Italian street artist

Greg Goya (born 1998) is an Italian street artist based in Turin.

== Art career ==
Goya's first foray into art was his creation of custom Nike sneakers, which he termed "sneaker art". He then began working in the fashion industry. Goya left after four years, in 2022, which he credited to being tired of the tiring and stressful environment.

Goya's first piece of street art, entitled "Kiss Stop", was in Murazzi in Turin. The piece consisted of a painted heart on the ground, with the label "kiss here". Goya uploaded a video of passerby's reactions to the piece on TikTok in December 2022, where it quickly gained traction and accumulated one million views. The video's success inspired Goya to continue with "fast art" street art installations. By August 2023, he had 95,000 followers on Instagram, which increased by October to 173,000 followers on Instagram and 100,000 followers on TikTok.
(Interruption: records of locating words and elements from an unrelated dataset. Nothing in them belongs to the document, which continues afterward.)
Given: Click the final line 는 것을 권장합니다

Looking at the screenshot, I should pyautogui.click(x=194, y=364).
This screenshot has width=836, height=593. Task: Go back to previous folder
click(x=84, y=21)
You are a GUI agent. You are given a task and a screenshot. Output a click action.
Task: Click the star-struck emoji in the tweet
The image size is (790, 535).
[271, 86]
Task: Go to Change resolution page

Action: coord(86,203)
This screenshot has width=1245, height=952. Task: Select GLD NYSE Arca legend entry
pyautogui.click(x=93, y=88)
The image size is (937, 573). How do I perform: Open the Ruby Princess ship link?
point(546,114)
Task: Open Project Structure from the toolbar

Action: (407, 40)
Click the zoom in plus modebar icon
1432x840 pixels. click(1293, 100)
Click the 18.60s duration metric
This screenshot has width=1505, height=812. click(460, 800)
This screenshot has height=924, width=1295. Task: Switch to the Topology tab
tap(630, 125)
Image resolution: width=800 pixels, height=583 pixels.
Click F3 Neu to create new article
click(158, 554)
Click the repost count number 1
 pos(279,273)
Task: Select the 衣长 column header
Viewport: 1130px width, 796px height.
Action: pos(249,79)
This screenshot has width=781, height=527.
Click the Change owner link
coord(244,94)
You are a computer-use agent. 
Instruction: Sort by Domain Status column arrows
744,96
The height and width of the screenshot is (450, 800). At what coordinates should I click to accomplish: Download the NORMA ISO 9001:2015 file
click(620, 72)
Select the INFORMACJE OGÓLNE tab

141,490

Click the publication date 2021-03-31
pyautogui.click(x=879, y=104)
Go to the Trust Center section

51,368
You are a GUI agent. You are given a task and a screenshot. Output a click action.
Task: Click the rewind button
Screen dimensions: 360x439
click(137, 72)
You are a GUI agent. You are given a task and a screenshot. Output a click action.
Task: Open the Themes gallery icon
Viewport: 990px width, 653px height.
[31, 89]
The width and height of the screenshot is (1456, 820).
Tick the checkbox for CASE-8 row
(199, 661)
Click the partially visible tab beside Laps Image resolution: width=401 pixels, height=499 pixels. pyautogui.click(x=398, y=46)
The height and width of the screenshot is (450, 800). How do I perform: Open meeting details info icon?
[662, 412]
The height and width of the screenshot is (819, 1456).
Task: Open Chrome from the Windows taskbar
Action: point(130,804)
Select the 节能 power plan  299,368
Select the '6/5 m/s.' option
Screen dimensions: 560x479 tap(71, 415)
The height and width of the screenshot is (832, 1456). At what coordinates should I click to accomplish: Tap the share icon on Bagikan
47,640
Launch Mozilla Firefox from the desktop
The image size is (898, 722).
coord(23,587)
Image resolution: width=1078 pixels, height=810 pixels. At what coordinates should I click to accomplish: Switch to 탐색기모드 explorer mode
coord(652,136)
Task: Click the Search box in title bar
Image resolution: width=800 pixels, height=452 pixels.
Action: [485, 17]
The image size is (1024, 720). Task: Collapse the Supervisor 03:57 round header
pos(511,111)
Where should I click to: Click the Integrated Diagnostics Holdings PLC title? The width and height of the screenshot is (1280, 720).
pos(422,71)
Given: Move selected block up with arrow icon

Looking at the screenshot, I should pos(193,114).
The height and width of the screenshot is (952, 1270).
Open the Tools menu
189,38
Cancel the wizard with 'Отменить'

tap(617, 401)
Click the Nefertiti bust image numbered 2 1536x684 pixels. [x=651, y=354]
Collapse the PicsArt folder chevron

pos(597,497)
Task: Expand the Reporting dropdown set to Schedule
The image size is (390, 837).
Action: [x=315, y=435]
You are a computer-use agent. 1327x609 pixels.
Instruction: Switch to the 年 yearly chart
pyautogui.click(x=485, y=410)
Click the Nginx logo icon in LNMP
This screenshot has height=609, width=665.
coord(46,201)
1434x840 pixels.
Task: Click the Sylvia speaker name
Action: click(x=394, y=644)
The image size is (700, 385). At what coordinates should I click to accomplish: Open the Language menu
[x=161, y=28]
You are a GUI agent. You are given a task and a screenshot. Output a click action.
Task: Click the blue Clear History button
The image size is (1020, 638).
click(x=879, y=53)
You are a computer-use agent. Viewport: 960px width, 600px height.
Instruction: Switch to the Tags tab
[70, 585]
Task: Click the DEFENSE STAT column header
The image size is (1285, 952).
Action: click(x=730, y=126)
Many of his works are installed in Turin, including in Porta Nuova, where he installed a clock which asked viewers "What is the right time?"; the numbers on the clock were replaced with the word "now". At another Turin metro stop, he installed a hopscotch game. In a March 2023 collaboration with the Palace of Venaria, he installed a white bench with a painted question asking viewers who they would like to sit with.

In May 2023, Goya was invited to display a work at the Street Art Museum in Narni, Umbria. His chosen work was a crucifix in a box with a glass front, labeled in English, "In case of desperation, break the glass". The piece received some backlash online, with users accusing Goya of blasphemy. Also that month, Goya presented a piece at TikTok's booth at the Turin International Book Fair.

Goya has largely developed a positive relationship with local police, especially due to his use of washable paint, but has faced backlash on social media for "defacing" streets and landmarks.

=== Style ===
Goya calls his pieces "fast art", referring to how they can quickly provoke emotion in a viewer; he considers his work to be a hybrid between street art and performance art. To achieve this, the pieces are often fairly simple. Goya's works are also frequently interactive, such as offering people space to write an answer to a question, offering an item for people to take, or prompting viewers to perform an action. When he uploads videos of his work to social media, many users will also answer questions posed by the pieces.

Many of Goya's works focus on love and romance. He has said he wants to "mature artistically" before making pieces that deal with social or political criticism.

== Personal life ==
Goya has not revealed his legal name, but has said he is from Turin and that Giorgino was his baptismal name. Goya was previously a law student before dropping out to pursue art as a career.